To Mr. anonymous guy no. 1:
i'm neither a guy, nor disappointed.
a further point... this thanatos is nothing new under the sun. as long as there's been this thing 'human', distinguished from the purely animistic by its separative self-consciousness and facility for abstraction, there's been this dance with danger, self-destruction and arrogant doomsday caprice with respect to habitat and other life forms.
this unruly portrait of our dumb-ass civilization taking it to a high point of realization where we're literally choking on our own way-of-life shit can either be cause for defeatism or optimistic hope. i'll go with the latter, since one can't engage an opponent one can't see or take stock of. the essence of learning, or so the clever tell us, lies in the ability to stand outside and apart from what you're looking at, see it in a fresh, dissociative context that liberates one from identification with the object, or mere participation mystique where one is held in thrall to its force, as it were.
therefore, it seems this root disease of ours is finally emerging from the fog in all its garish grotesquerie ... and we're like the cliched babysitter in a horror movie chillingly putting it together in a moment of time suspending that the death knell phone calls are actually coming from _inside_ the house.
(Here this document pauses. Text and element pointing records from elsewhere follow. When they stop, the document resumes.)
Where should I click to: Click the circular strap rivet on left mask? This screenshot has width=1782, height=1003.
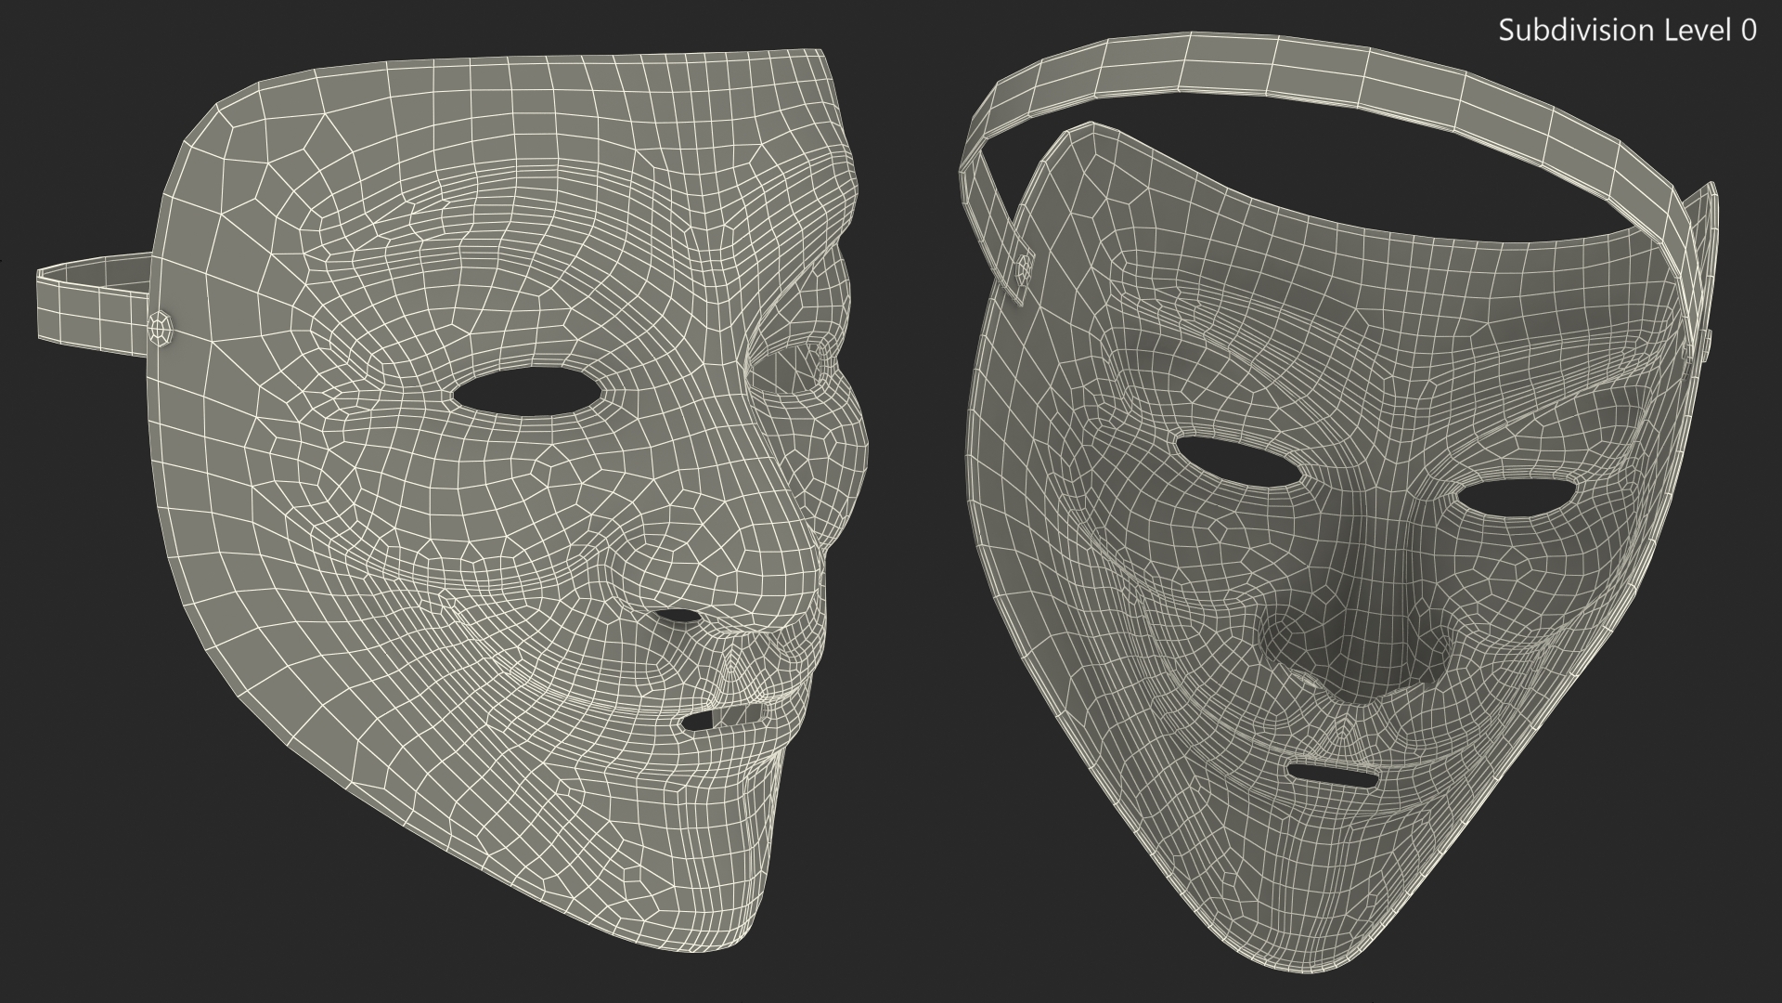point(161,329)
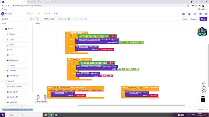Click the trash can icon
Viewport: 209px width, 117px height.
(x=203, y=99)
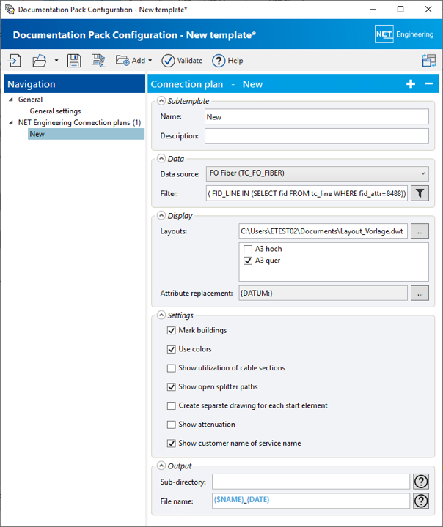The height and width of the screenshot is (527, 443).
Task: Click the Validate button
Action: point(183,61)
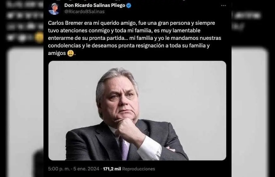The height and width of the screenshot is (177, 275).
Task: Click the weary face emoji in tweet
Action: point(71,53)
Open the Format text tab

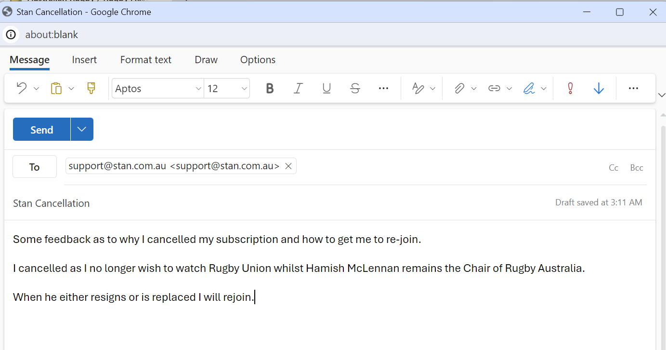[145, 60]
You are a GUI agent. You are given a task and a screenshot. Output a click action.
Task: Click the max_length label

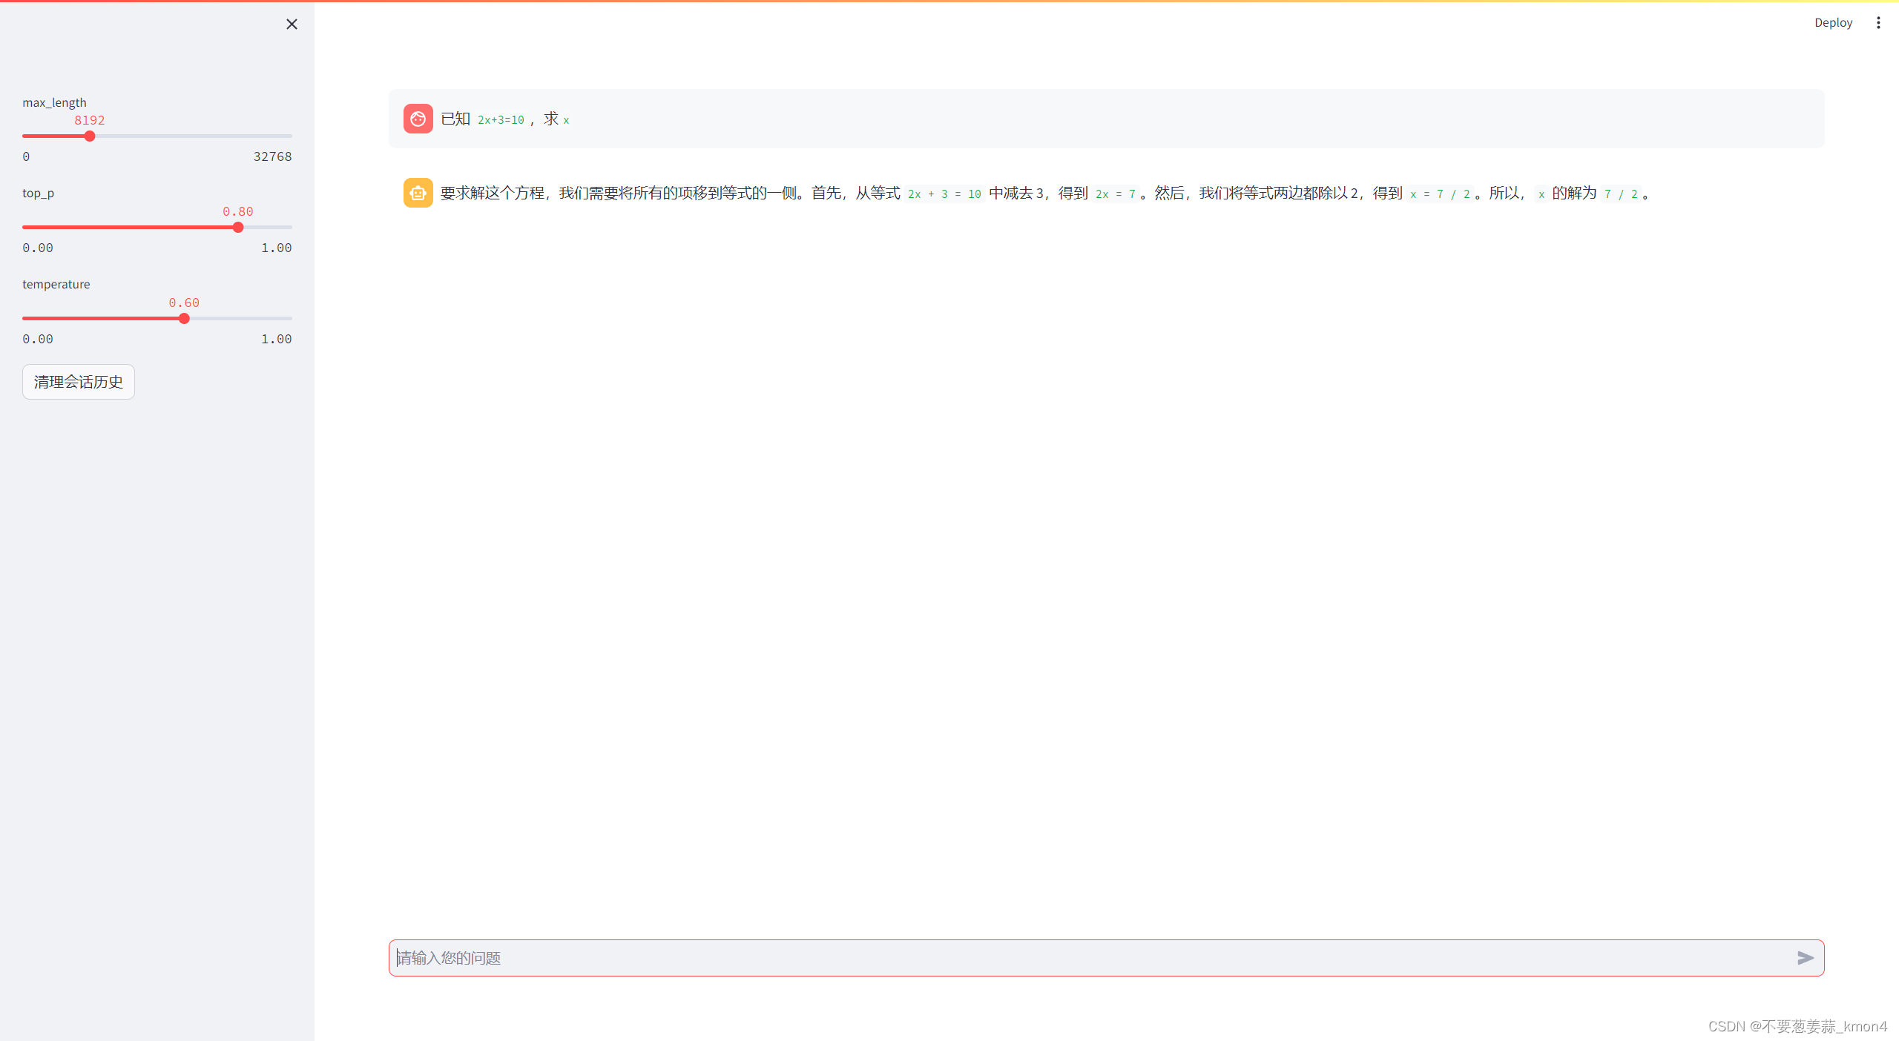click(54, 102)
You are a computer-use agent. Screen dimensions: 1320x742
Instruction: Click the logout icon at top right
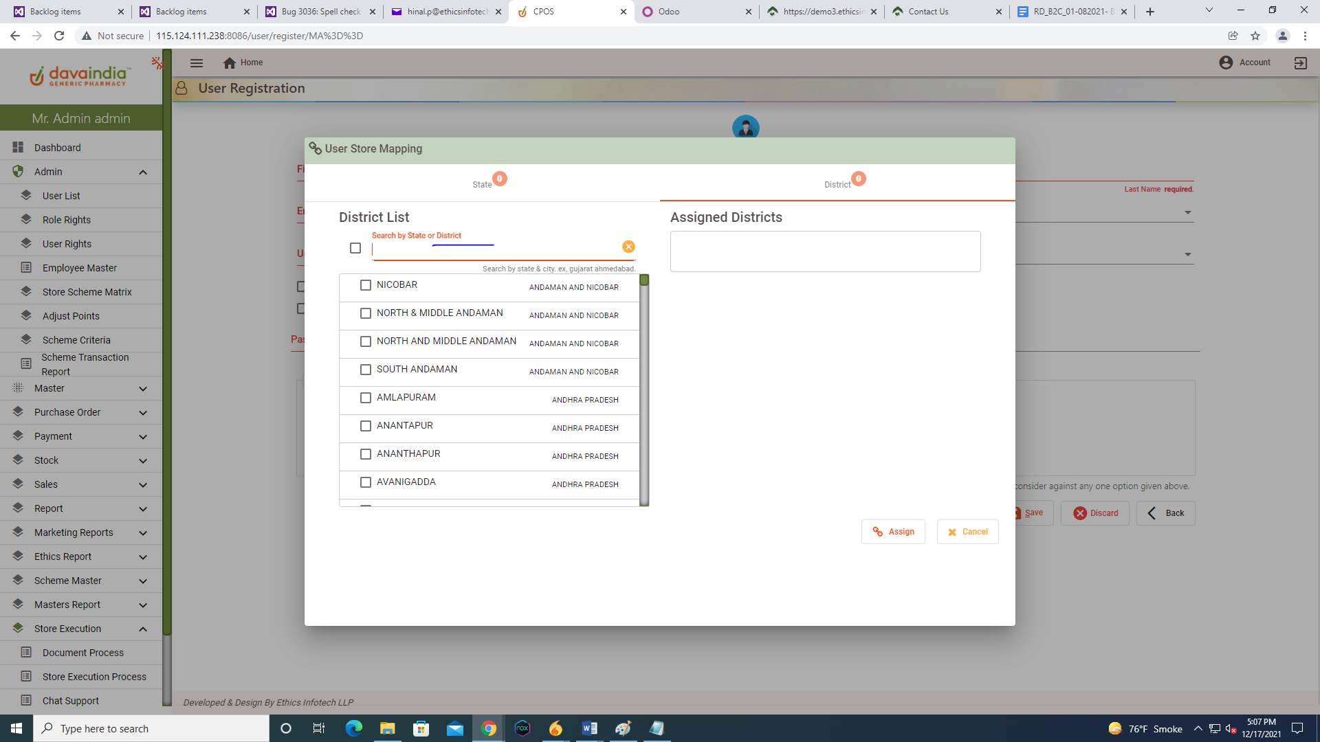(x=1300, y=63)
the inconvenient fact is this: nature not only abhors a vacuum, it periodically fancies a good cull... as population figures start to exceed their own grasp with respect to available resources and collective ableness to orient in peace and love, its more than slightly ironic to notice the obvious manner in which we're also quietly killing ourselves off.
in the final analysis, there's time for everything and nothing. may we be brave, be love, and be the dance... zero else matters.
Wasn't Osama Bin Laden actually fond of quoting Noam Chomsky?
Anonymous 1 asks: "[H]ow many people [are] killed by the tobacco/alcohol/food industries.... I've never heard Hitchens [or] Chomsky address these matters."
Chomsky has addressed it, in various places. For example, see Chomsky's book Deterring Democracy (Verso, London, 1991), Chapter 4, particularly pages 121–127. Here Chomsky points out that tobacco was causing some 300,000 deaths annually in the U.S., compared to fewer than 4000 deaths in a typical year due to illegal drugs. In a section titled "The Narcotraffickers," Chomsky notes that the tobacco industry tried to force Thailand to drop import restrictions on U.S. tobacco with the threat of sanctions; he also points out efforts by British American Tobacco to market super-addictive cigarettes in Africa, with nicotine levels well in excess of what U.S. regulations permit. Chomsky notes then–Surgeon General C. Everett Koop's vigorous objections to Reagan administration efforts to push Asian nations to accept importation of U.S. tobacco. Chomsky discusses the economic underpinnings of this narcotrafficking drive.
The book is worth reading in full; even the section just cited contains far more information than I can summarize here.